#### Given text:
◆ ◆ ◆ ◆

Blogs For (Pffft!) Bush

From US News & World Report:

He loves to cuss, gets a jolly when a mountain biker wipes out trying to keep up with him, and now we’re learning that the first frat boy loves flatulence jokes. A top insider let that slip when explaining why President Bush is paranoid around women, always worried about his behavior. But he’s still a funny, earthy guy who, for example, can’t get enough of fart jokes. He’s also known to cut a few for laughs, especially when greeting new young aides.

…Cut a few for laughs? Wah, it gives you ‘a jolly.’

Seriously. Trouble with Great Britain lately? A remedy for Mr. Bush:

 

Comments: 68

 
 
 

This is just sad. Like, sadder than Bumiller and Noonan rolled into one big, flabby bag of sad.

 
 

Mr. Methane is now officially my second-favorite British superhero, coming in behind only Angle Grinder Man in the rankings.

Bush, however, is my 43rd-favorite president, and I anticipate that his ranking will continue to drop as time goes on.

 
 

I guess Angela Merkel is lucky he didn’t give her a Wet Willie instead of a backrub.

Christ! somebody find a You-Tube clip from Dumb and Dumber (remember Jim Carrey’s ski-lodge fart-lighting fantasy?)

 
 

Yeah, he’s the kind of guy you’d like to have a beer with. Until he starts ripping beer farts.

 
 

How much more humiliation must we bear? This is teh sad.

 
 

TBogg coins “President Pull-my-finger”

 
 

A top insider let that slip when explaining why President Bush is paranoid around women, always worried about his behavior.

◆ ◆ ◆ ◆

#### Records shown:
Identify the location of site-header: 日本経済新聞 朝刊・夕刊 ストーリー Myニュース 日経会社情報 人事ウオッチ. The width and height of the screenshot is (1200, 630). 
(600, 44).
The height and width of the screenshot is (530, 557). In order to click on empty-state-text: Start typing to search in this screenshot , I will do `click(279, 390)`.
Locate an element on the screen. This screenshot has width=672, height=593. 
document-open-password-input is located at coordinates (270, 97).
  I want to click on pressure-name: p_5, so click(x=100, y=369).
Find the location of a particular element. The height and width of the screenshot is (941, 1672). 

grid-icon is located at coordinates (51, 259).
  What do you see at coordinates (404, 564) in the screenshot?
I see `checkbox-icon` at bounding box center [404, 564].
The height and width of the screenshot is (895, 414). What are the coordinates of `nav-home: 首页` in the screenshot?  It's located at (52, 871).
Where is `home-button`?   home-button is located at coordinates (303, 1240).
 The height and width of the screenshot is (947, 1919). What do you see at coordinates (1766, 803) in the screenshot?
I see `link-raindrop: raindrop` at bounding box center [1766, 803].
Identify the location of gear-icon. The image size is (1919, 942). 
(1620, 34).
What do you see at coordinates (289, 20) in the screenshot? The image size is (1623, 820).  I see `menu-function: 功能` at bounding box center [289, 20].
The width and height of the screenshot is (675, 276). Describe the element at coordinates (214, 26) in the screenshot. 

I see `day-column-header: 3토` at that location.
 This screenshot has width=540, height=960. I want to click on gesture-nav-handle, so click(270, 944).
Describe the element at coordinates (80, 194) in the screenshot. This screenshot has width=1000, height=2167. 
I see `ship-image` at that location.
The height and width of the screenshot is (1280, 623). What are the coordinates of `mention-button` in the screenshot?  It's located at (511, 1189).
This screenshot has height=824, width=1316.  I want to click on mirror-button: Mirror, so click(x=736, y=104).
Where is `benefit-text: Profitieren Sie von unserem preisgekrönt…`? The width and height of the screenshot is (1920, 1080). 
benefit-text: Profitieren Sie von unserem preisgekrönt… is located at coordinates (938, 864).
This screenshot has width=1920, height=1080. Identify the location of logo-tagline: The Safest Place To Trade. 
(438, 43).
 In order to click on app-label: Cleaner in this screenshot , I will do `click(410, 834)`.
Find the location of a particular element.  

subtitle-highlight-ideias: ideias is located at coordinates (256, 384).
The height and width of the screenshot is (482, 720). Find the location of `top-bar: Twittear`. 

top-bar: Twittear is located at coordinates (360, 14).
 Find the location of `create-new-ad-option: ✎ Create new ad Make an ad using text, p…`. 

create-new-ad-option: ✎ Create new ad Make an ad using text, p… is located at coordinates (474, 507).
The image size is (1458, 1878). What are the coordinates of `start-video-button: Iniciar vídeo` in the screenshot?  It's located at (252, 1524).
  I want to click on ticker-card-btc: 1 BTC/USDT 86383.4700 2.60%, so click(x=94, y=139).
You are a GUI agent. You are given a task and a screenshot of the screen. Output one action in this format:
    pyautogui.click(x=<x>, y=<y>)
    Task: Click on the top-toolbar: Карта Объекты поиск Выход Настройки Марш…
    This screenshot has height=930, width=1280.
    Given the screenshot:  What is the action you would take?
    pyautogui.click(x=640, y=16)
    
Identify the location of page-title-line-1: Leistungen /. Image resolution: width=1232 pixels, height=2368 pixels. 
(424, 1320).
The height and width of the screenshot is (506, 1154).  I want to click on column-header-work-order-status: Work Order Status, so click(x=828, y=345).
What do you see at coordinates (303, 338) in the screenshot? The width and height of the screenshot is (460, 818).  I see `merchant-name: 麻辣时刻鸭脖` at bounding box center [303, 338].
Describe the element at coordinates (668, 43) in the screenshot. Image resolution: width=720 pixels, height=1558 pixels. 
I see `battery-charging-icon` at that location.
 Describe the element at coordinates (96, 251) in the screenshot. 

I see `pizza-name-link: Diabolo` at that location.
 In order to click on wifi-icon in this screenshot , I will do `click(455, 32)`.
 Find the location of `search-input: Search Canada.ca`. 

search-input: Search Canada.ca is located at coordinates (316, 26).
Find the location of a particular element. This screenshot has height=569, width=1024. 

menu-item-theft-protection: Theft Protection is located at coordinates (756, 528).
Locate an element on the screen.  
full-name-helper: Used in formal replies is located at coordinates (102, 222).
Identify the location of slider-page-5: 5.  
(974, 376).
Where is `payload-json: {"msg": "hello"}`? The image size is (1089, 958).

◆ ◆ ◆ ◆

#### Set of tasks:
• A. In the entries, lay out the lines from the line with "The width and height of the screenshot is (675, 276)." to the line with "In order to click on app-label: Cleaner" as a Markdown table, leaving out blank lines. Use two columns: Row for the row number and Line for the line itself.
• B. Proceed with the post about President Bush's fart jokes, picking up from where it stops.

#### Answers:
• A.
| Row | Line |
|---|---|
| 1 | The width and height of the screenshot is (675, 276). Describe the element at coordinates (214, 26) in the screenshot.  |
| 2 | I see `day-column-header: 3토` at that location. |
| 3 |  This screenshot has width=540, height=960. I want to click on gesture-nav-handle, so click(270, 944). |
| 4 | Describe the element at coordinates (80, 194) in the screenshot. This screenshot has width=1000, height=2167.  |
| 5 | I see `ship-image` at that location. |
| 6 | The height and width of the screenshot is (1280, 623). What are the coordinates of `mention-button` in the screenshot?  It's located at (511, 1189). |
| 7 | This screenshot has height=824, width=1316.  I want to click on mirror-button: Mirror, so click(x=736, y=104). |
| 8 | Where is `benefit-text: Profitieren Sie von unserem preisgekrönt…`? The width and height of the screenshot is (1920, 1080).  |
| 9 | benefit-text: Profitieren Sie von unserem preisgekrönt… is located at coordinates (938, 864). |
| 10 | This screenshot has width=1920, height=1080. Identify the location of logo-tagline: The Safest Place To Trade.  |
| 11 | (438, 43). |
| 12 |  In order to click on app-label: Cleaner in this screenshot , I will do `click(410, 834)`. |

• B.
Right, its probably that as opposed to, say, the whole borderline-psycho mother thing.

But he’s still a funny, earthy guy who, for example, can’t get enough of fart jokes.

Yup, that blue-blood legacy Yalie son of a former President, he’s “jus’ plain folks”

President Pullmyfinger. Classy.

 
 

Can a Brit be Secretary of Defense? Dumbya’s looking.

 
 

Why is it absolutely no surprise that he enjoys when one of his entourage takes a bike spill?

mean, mean drunk.

 
 

Another one from the “things you suspected but hoped never to have confirmed” file…

mikey

 
 

Is this the best fart clip ever?

 
 

Look, I hate Bush as much as the next guy, but dammit, I’m not going to let him ruin farting too.

 
 

The President must be a huge fan of Terence and Philip.

 
 

I can’t wait for the neocons to call for regime change at the White House now. After all, He Gassed His Own People!!!!!111!!!1

 
 

another bill hicks quote:

“oh my god, we’re being invaded by rednecks. my biggest fear.”

y’know, it’s not right that fifteen-year-old political comedy is still applicable.

 
Oh, that's just George
 

Oh great, more hot air. Just when you thought he only talked out of his insolent, pouting rectus.

His ammo of choice? Would you believe….Bush’s Baked Beans?
Ba-dum-bum!! Thank you, I’ll be here all week!

 
 

Yessir LS, when the Dems take back Congress this year, I’ll be imitating an elephant and trumpeting “The Elephant is dead! Thank God Almighty, the elephant is Dead!”

Gotta love Bill Hicks.

 
Oh, that's just George
 

“Did you see the elephant run under the chair?”
“No, but it lifted dad up ’bout two feet…”

 
 

Jillian, could I get you to explain why you don’t think Bush nuking Iran is likely at this point? I’m apparently maxed out on all my antidepressants, and am willing to try some logic.

The thing is, there’s this David Attenborough series on reptiles coming out in ’08, and I’d like to hope we’ll live long enough to see it. But, frankly, at this point, I’m not all that sure I’ll see the end of the five parter “Planet Earth” CBC started airing last Sunday.

Any encouragment anyone could give me would be great, thanks.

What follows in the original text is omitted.